======== DATA FOR ANALYSIS ========

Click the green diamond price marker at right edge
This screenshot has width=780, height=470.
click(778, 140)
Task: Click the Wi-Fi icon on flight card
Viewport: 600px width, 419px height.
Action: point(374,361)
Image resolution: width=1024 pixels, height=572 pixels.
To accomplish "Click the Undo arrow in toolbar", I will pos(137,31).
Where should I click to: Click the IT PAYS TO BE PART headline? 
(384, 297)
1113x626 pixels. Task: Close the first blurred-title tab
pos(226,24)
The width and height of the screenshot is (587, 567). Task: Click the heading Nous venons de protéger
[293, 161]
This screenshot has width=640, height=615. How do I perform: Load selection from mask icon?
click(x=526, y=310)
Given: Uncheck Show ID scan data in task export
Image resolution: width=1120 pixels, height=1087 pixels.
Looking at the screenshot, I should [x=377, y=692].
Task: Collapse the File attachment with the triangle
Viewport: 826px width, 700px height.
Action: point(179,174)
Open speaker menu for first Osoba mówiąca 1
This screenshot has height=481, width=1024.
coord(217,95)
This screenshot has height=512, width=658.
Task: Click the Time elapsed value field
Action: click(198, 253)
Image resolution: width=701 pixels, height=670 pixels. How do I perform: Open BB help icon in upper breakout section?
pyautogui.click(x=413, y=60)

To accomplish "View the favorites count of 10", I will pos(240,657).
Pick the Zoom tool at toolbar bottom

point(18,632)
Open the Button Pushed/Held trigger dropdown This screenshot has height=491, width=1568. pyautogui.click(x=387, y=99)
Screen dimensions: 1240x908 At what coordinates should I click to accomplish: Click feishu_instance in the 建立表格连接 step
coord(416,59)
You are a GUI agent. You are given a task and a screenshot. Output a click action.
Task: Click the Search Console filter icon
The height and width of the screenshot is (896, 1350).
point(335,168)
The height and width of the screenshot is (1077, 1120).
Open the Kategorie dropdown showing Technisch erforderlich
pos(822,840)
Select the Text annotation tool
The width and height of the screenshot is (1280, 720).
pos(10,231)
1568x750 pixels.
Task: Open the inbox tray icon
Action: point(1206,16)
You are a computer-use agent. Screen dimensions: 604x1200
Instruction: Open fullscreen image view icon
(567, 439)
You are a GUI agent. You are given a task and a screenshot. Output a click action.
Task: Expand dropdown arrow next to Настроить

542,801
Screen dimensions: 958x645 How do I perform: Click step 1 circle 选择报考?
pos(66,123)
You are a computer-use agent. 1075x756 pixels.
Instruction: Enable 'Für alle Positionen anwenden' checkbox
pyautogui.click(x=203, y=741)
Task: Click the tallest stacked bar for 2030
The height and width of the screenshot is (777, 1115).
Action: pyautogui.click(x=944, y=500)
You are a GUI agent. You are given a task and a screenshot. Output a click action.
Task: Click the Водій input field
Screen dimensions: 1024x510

========

[PROBLEM]
Could you return the lines in the entries above that contain "computer"?

[RESPONSE TO THIS TASK]
You are a computer-use agent. Screen dimensions: 604x1200
You are a computer-use agent. 1075x756 pixels.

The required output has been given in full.